EXERCISE DIRECTIONS
Retype each of the records below exactly, leaving the pictures out.

RECORDS SUPPLIED

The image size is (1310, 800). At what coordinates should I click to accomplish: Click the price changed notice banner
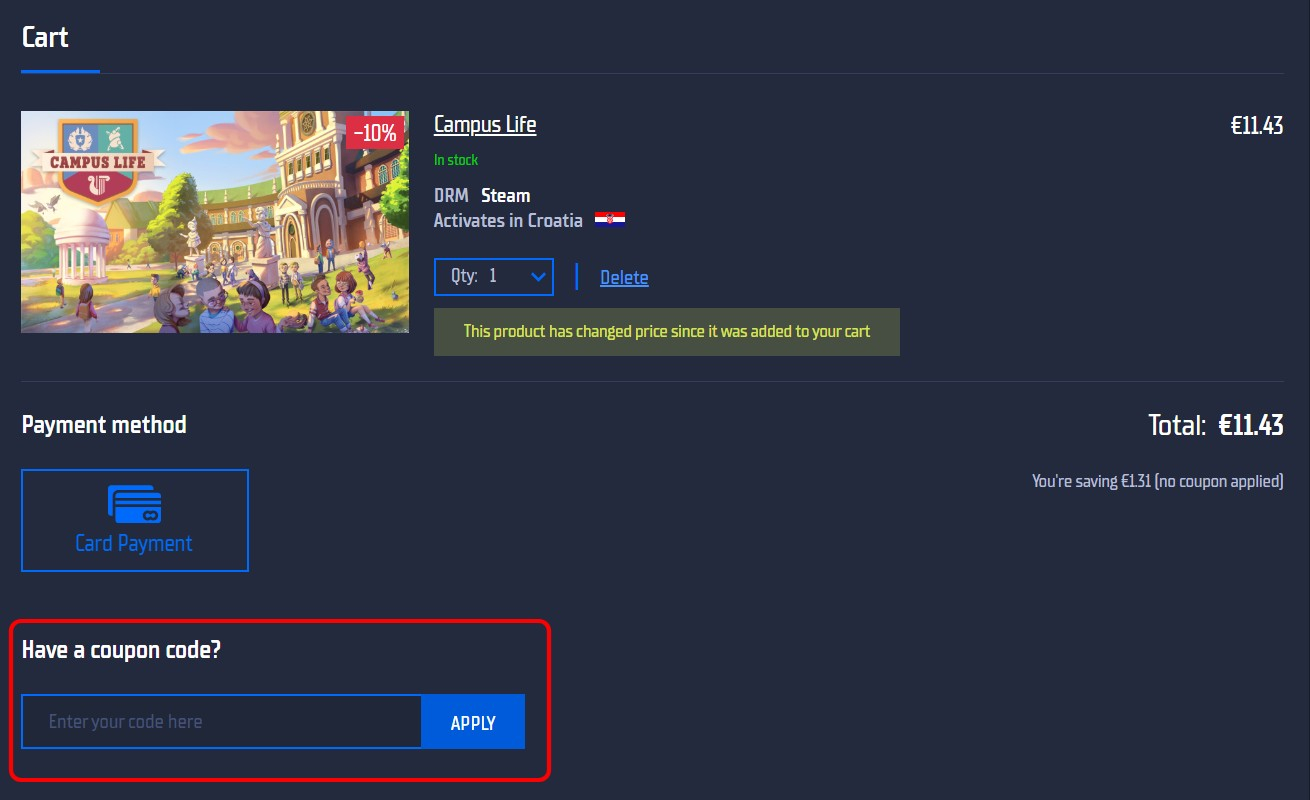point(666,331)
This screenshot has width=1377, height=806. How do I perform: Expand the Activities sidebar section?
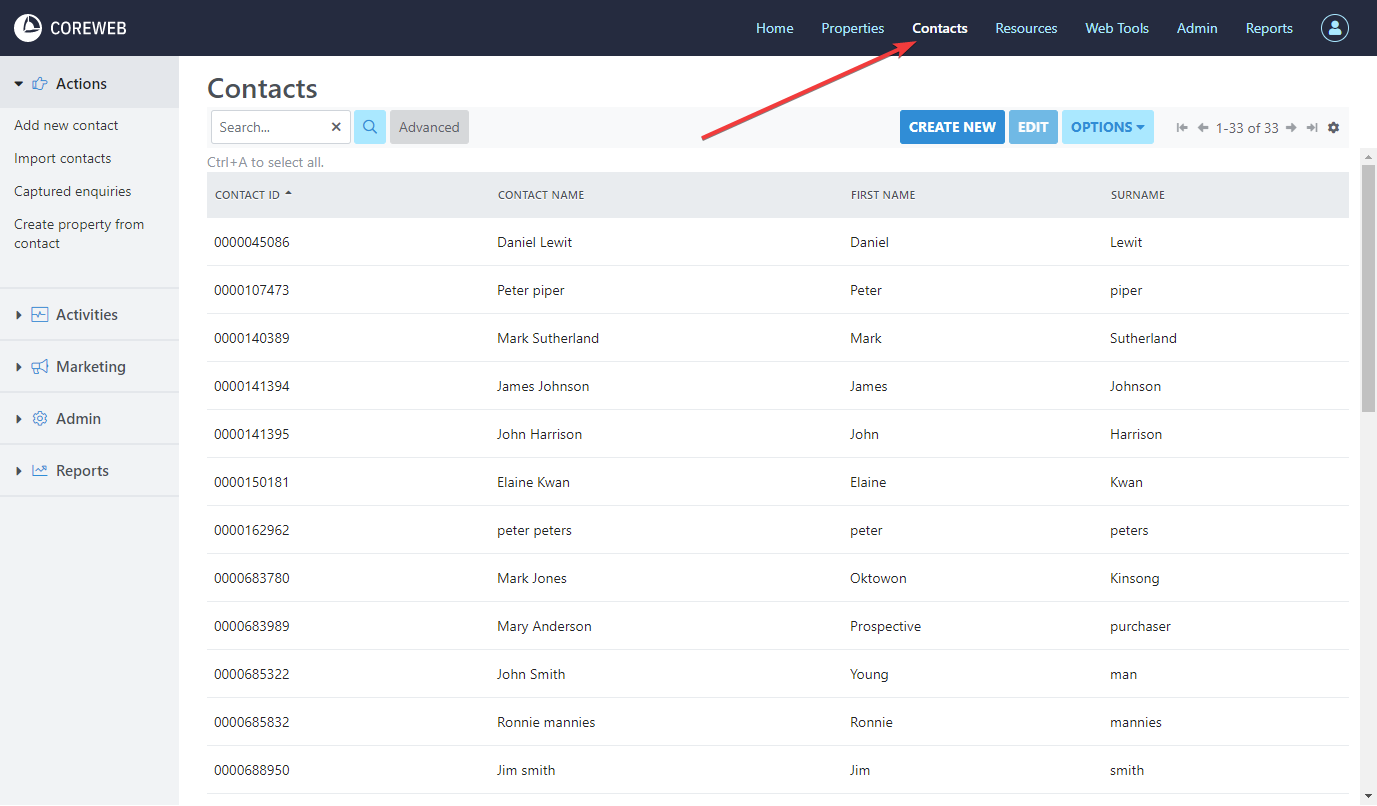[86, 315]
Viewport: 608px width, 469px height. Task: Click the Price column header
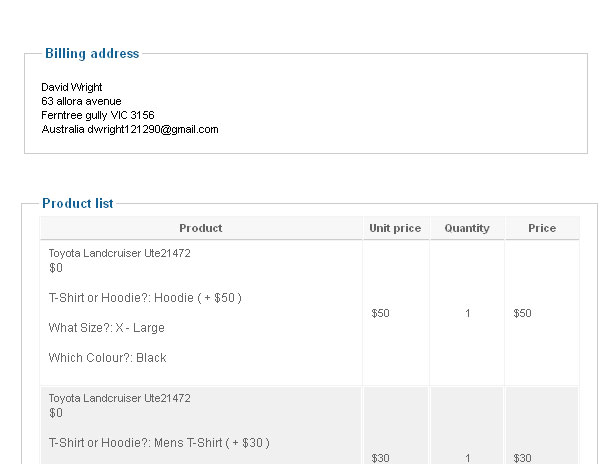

ANSWER TO THE EXERCISE
The image size is (1310, 800). At what coordinates should I click to accomplish: Click the price changed notice banner
point(666,331)
This screenshot has width=1377, height=806. How do I perform: Expand the Activities sidebar section?
[86, 315]
Viewport: 608px width, 469px height. Task: Click the Price column header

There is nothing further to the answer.